Information & Advice
Health & Beauty Magazine
Health & Beauty Magazine Online Editor
Published 10th September 2008
It’s natural for children to feel sad, anxious, angry or upset from time to time. According to the Mental Health Foundation, signs of a worried mind include tantrums, nightmares, aches and pains, crying, clinginess and withdrawal. Luckily, you can do things to help. Here we explore common reasons why children worry and how you can help to make it better.
‘Big school’ is a major deal for your child. Making new friends and learning new skills can be daunting.
Your child says: ‘I don’t want to go to school’
It’s a huge step for a child to start at a new school, and many will be nervous. ‘Be a detective,’ says child psychologist Elaine Douglas. ‘Play with your child using dolls or puppets (young ones may find it easier to talk about it “through” the characters) and try to get to the bottom of the problem so you can address it.’
Your child says: ‘I’m not good at anything’
‘Children can be asked to do tasks they’re not ready for, like writing long sentences,’ says Sally Blythe, director of The Institute of Neuro Physiological Psychology. ‘They can then get stressed.’ Be patient and praise your child a lot. Most kids’ skills levels will even out eventually.
As children turn into teenagers, exams and relationships are just some of the things to get stressed about.
Your child says: ‘I’m scared I’ll fail my exams’
Exam pressure can be huge for children this age, as it may feel that so much depends on the results.

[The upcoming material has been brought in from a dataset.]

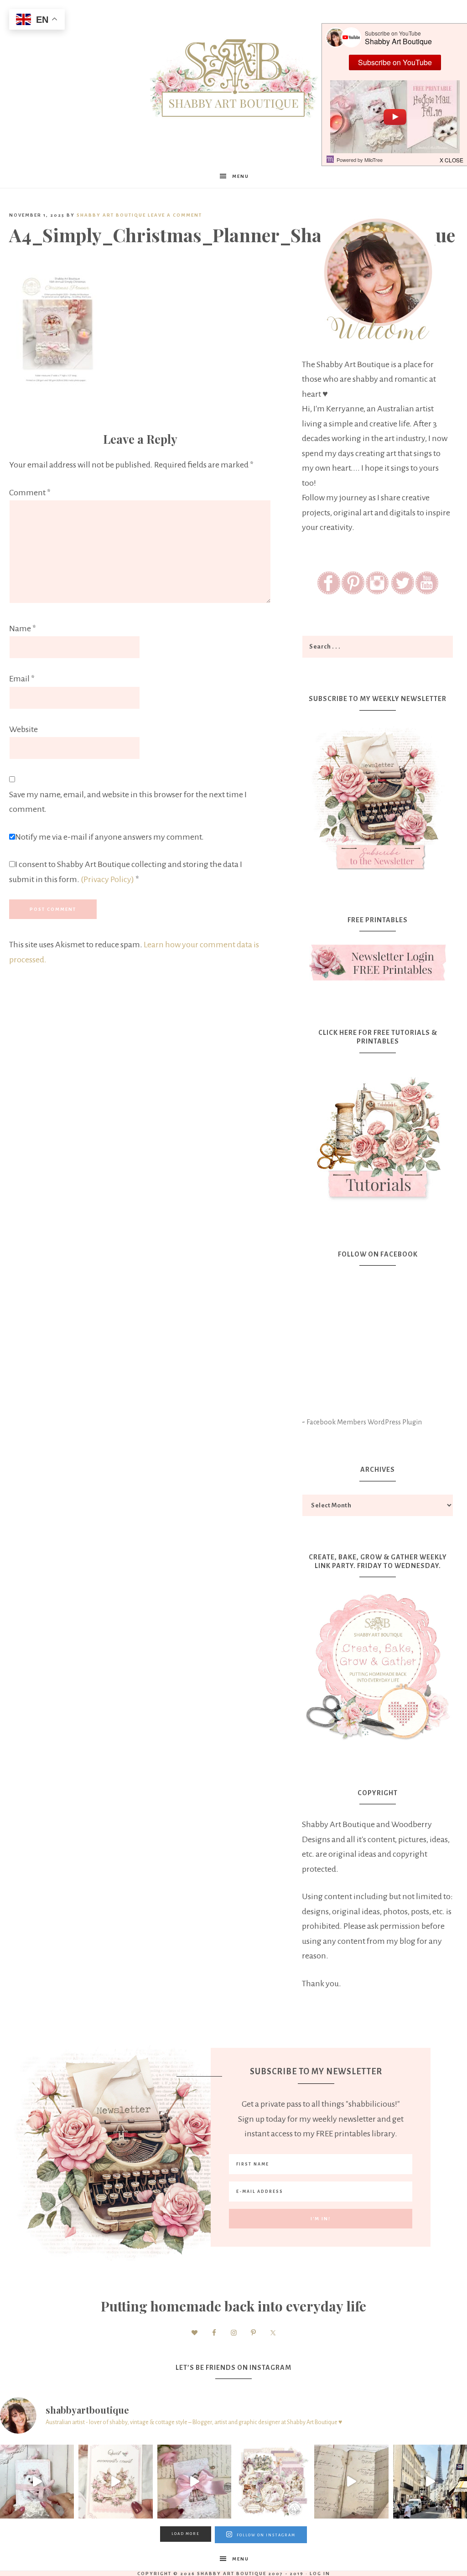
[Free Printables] (377, 962)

If your child is struggling to cope, some extra help in a subject might be all they need. Find out if the school can offer extra lessons or if it would help to have private tuition. ‘Remind your children that there are many types of intelligence and school only measures one,’ says Sally.
Your child says: ‘I’m worried something will happen to you’
One of the biggest worries children this age have is that someone they love will get ill or die. This might be triggered by the death of a grandparent, a pet or even hearing something on the news.
‘Find out what’s triggering their fears,’ says Elaine. It’s best to be honest about the circle of life. ‘Reading a book together which explores illness and death is a good way to tackle this subject.’
Now they’re nearing adulthood, common burdens include body image and peer pressure.
Your child says: ‘I don’t fit in’
Feeling that you belong is very important at this age, so anything that makes your child feel different, like spots or wearing glasses, can worry them. Help them learn to love how they look: ‘Tell them everyone’s unique, and this is a good thing, otherwise the world would be dull,’ says Elaine.
Your child says: ‘My friends are doing it – should I?’
Peer pressure really kicks in during the teenage years, as your child’s friends become their strongest influence. When something is ‘forbidden’, like smoking, this increases its attractiveness more.
‘Encourage them to open up to you,’ says Elaine. ‘Talk to them about health choices and the consequences of making the wrong one, and hopefully they’ll make the right decision.’
Give them extra help
Helen Frank-Keyes, 42, from Guildford, says: ‘Victoria, 8, moved up a maths class recently but she found the work much harder. So we studied together at home and now she’s coping well.’
Be there if they need to talk
Rowena Holland, 49, from Surrey, says: ‘Katarina, 11, worries about her weight so I reassure her she is a healthy size, and we chat about how to eat more healthily, by snacking on fruit. And I encourage her to have an active lifestyle by doing sport.’
Remind them of their strengths
Suzanne Elborn, 30, from Bedford, says: ‘My daughter Isabella, 7, gets frustrated if she hasn’t done well at school. So we then do something she’s great at, like painting. It boosts her confidence.
Make time for you
Supporting your children’s emotional needs can be incredibly draining. But when they stretch your patience to the limit, how you handle it can influence their behaviour.
Patricia Carswell, a life coach for mothers (www.coachingformothers.com) says: ‘Taking five minutes to write down all your thoughts can help clear your head, as can talking it through with someone. Don’t dwell on matters, as otherwise you’ll keep churning it over in your mind. A hobby entirely unrelated to your kids can be great, anything that uses your brain as well as your body will give your mind a break.’